*Selected passage*.
Functional enrichment analysis of DEGs
Functional enrichment analysis revealed the potential mechanisms of the DEGs union between normal group and cancer group of three patients in the development of cervical cancer. GO analysis is associated with cellular component (CC), molecular function (MF) and biological process (BP). It was indicated that the incidence of malignant cervical tumor could be attributed to extracellular matrix, angiogenesis and circulatory system process (Fig. 2A). DisGeNET database contains a collection of genes associated with abundant human diseases. The results showed that 2357 DEGs (including 875 up-regulated DEGs and 1482 down-regulated DEGs) were more likely to generate tumor angiogenesis, systemic scleroderma and malignant neoplasm of thyroid (Fig. 2B). KEGG database reflected the reaction network of molecules and pathways of diseases. We found that PI3K-Akt signaling pathway, calcium signaling pathway, neuroactive ligand-receptor interaction, cell cycle and focal adhesion may participate in the occurrence and progression of cervical cancer (Fig. 2C). Changes in extracellular matrix organization and cell cycle checkpoints were the two most important processes associated with cervical tumors on the basis of Reactome database (Fig. 2D).
Figure 2: Functional enrichment of DEGs.
(A) GO enrichment analysis of all the DEGs. (B) DisGeNET enrichment analysis of all the DEGs. (C) KEGG enrichment analysis of all the DEGs. (D) Reactome enrichment analysis of all the DEGs.The expression levels of selected DEGs in public database
The TCGA program is the largest public database of cancer genetic information worldwide. The database provides multi-omics hereditary information of cancer patients. The GTEx project collected the sequencing data of healthy human donors. In this study, we focused only on the transcriptomic information of 10 selected DEGs to verify their expression levels in a larger population. All the selected genes (including APOD, MASP1, ACKR1, C1QTNF7, SFRP4, HSPB6, GSTM5, IGFBP6, F10 and DCN) showed lower expression levels in cervical cancer samples, and these results were statistically significant (Figs. 3A–3J).
Figure 3: Comparison of the expression levels of selected DEGs between normal and cervical cancer samples in public databases.

*Activity list*.
a: In the cervical cancer passage, how many of the 2357 DEGs in the DisGeNET analysis were up-regulated?
b: Rewrite the paragraph of the cervical cancer passage that begins "The TCGA program is the largest" as a short bulleted list that keeps its main facts.
c: Carry on the cervical cancer passage, starting after its final line.

*Source material*.

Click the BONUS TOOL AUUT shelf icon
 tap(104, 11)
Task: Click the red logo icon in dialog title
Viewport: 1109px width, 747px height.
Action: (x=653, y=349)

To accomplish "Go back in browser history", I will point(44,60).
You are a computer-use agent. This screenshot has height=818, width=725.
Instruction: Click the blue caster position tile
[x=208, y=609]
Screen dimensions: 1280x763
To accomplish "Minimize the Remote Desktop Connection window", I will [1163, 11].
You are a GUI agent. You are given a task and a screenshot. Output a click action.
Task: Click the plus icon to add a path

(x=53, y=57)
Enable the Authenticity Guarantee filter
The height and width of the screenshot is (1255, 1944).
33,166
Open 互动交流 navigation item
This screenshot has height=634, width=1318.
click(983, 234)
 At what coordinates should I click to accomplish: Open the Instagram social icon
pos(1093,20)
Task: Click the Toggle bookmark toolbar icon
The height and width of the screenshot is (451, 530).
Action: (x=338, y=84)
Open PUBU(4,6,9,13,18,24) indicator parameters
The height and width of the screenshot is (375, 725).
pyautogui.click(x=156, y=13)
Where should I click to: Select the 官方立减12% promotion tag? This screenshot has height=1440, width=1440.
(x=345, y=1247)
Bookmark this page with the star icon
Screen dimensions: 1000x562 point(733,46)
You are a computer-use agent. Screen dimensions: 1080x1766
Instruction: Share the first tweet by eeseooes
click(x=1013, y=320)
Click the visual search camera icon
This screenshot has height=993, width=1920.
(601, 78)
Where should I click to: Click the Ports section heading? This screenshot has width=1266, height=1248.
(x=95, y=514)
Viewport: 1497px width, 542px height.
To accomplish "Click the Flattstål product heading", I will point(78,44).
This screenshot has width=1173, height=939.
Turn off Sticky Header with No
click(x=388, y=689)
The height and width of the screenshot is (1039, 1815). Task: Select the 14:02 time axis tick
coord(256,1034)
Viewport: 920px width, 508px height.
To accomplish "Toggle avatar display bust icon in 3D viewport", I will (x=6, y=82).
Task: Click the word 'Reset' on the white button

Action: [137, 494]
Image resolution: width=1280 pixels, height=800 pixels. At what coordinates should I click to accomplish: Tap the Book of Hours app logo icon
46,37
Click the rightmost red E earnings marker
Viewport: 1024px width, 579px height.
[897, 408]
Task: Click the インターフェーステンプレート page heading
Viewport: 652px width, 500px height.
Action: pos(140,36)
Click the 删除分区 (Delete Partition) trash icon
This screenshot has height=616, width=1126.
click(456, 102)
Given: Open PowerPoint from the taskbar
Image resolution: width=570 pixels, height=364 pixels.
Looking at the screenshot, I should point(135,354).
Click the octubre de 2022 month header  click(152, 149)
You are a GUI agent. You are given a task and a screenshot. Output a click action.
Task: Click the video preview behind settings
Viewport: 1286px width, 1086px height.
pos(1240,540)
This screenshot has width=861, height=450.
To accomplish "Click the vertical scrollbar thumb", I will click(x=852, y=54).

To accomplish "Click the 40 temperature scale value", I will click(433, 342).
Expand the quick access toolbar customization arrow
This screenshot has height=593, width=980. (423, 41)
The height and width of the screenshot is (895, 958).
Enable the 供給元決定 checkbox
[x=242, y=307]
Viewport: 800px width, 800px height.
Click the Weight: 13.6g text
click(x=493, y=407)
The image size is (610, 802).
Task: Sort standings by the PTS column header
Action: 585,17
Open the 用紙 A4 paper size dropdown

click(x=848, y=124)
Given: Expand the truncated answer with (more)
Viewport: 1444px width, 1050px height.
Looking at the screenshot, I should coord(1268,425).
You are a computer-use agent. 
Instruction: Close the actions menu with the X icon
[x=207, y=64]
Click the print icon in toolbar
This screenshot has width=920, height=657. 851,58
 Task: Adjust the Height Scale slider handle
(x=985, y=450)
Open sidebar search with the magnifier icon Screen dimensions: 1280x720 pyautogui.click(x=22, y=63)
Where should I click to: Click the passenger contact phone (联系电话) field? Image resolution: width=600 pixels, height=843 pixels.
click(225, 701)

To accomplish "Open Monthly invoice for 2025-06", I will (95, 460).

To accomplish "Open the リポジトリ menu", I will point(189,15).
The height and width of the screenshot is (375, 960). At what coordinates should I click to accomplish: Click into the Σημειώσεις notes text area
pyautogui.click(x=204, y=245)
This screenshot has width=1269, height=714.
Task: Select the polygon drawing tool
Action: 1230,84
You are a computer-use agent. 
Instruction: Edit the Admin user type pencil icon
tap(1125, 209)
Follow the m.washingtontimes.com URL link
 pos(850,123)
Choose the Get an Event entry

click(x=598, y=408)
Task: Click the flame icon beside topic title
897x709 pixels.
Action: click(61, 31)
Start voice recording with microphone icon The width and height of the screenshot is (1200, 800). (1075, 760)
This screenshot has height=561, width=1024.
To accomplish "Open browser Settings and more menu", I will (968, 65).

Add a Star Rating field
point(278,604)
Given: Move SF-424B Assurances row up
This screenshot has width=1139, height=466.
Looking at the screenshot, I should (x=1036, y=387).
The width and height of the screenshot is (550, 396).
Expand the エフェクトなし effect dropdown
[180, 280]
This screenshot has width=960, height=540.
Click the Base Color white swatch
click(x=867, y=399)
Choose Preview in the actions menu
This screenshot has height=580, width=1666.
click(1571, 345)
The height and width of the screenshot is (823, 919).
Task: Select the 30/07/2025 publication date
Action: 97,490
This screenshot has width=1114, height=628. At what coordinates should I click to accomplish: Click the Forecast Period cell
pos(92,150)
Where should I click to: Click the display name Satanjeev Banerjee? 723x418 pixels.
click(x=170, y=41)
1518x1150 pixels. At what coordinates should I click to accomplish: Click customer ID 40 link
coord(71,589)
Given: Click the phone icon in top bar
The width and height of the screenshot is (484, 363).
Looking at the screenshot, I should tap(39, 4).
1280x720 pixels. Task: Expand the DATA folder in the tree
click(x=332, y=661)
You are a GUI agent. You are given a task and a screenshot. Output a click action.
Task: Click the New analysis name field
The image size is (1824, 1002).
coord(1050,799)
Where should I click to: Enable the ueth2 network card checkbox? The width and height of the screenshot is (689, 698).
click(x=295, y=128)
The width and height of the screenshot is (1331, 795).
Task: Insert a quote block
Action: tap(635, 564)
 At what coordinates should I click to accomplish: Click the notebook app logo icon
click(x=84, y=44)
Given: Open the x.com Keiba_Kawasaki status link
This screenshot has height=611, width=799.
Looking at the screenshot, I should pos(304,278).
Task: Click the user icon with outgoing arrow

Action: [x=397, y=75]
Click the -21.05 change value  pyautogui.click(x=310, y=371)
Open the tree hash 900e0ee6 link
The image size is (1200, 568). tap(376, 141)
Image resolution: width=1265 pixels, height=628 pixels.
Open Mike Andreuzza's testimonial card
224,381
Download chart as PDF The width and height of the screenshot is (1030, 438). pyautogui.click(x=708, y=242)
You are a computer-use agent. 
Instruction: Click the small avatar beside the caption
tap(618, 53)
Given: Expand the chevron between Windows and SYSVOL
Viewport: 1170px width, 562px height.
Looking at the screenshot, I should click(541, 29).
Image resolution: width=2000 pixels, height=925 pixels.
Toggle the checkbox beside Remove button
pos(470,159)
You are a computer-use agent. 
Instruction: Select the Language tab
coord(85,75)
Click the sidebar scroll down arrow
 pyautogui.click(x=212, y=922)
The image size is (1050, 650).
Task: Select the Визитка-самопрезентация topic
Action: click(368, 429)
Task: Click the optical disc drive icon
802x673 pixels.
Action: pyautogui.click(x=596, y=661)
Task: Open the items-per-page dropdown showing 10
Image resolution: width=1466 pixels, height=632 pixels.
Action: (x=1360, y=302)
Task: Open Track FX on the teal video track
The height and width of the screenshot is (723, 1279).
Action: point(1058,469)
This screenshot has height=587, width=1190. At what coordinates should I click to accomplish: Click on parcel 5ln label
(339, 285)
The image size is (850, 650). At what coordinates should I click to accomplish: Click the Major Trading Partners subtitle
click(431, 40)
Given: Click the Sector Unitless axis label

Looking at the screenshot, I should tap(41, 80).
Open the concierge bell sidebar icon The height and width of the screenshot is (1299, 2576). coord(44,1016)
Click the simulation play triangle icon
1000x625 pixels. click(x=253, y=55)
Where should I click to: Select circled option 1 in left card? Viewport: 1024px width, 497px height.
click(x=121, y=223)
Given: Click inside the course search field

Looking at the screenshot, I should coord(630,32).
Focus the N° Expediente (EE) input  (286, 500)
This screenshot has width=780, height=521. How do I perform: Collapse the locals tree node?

*Answers given*.
a: 875 of the DEGs were up-regulated.

b:
- TCGA is the largest public database of cancer genetic information in the world and provides multi-omics hereditary data on cancer patients.
- The GTEx project collected sequencing data from healthy human donors.
- The study used only the transcriptomic data for 10 selected DEGs to check their expression levels in a larger population.
- All 10 genes (APOD, MASP1, ACKR1, C1QTNF7, SFRP4, HSPB6, GSTM5, IGFBP6, F10 and DCN) had lower expression in cervical cancer samples, and these results were statistically significant (Figs. 3A–3J).

c:
(A) Comparison of APOD expression levels in public databases. (B) Comparison of MASP1 expression levels in public databases. (C) Comparison of ACKR1 expression levels in public databases. (D) Comparison of C1QTNF7 expression levels in public databases. (E) Comparison of SFRP4 expression levels in public databases. (F) Comparison of HSPB6 expression levels in public databases. (G) Comparison of GSTM5 expression levels in public databases. (H) Comparison of IGFBP6 expression levels in public databases. (I) Comparison of F10 expression levels in public databases. (J) Comparison of DCN expression levels in public databases. Statistical method was Mann-Whitney U test. Data was presented as Mean ± SEM.The diagnostic performance of selected DEGs in public database
To assess the performance of these selected DEGs as biomarkers, ROC curves were generated to measure the AUC values. All the AUC values exceeded 0.90, which meant that the selected DEGs have chances to function as excellent diagnostic biomarkers (Figs. 4A–4J). In particular, the AUC values of MASP1, GSTM5 and C1QTNF7 were 0.998, 0.998 and 0.997, respectively (Figs. 4B, 4G, 4D). Other DEGs whose AUC values were greater than 0.99 included APOD, HSPB6, F10 and DCN (Figs. 4A, 4F, 4I, 4J).
Figure 4: The ROC curves of selected DEGs in public databases.
(A) The ROC curve of APOD in public databases. (B) The ROC curve of MASP1 in public databases. (C) The ROC curve of ACKR1 in public databases. (D) The ROC curve of C1QTNF7 in public databases. (E) The ROC curve of SFRP4 in public databases. (F) The ROC curve of HSPB6 in public databases. (G) The ROC curve of GSTM5 in public databases. (H) The ROC curve of IGFBP6 in public databases. (I) The ROC curve of F10 in public databases. (J) The ROC curve of DCN in public databases.Survival analysis of selected DEGs in the TCGA program
Survival analysis was performed according to the OS time. The groups were divided by the median expression value of each target gene (Figs. 5A–5J). Only the expression levels of APOD, ACKR1 and SFRP4 contributed to the variation in OS. Patients who had higher expression of APOD, ACKR1 and SFRP4 might have a longer survival time (Figs. 5A, 5C, 5E).
Figure 5: Survival analysis of selected DEGs in public database.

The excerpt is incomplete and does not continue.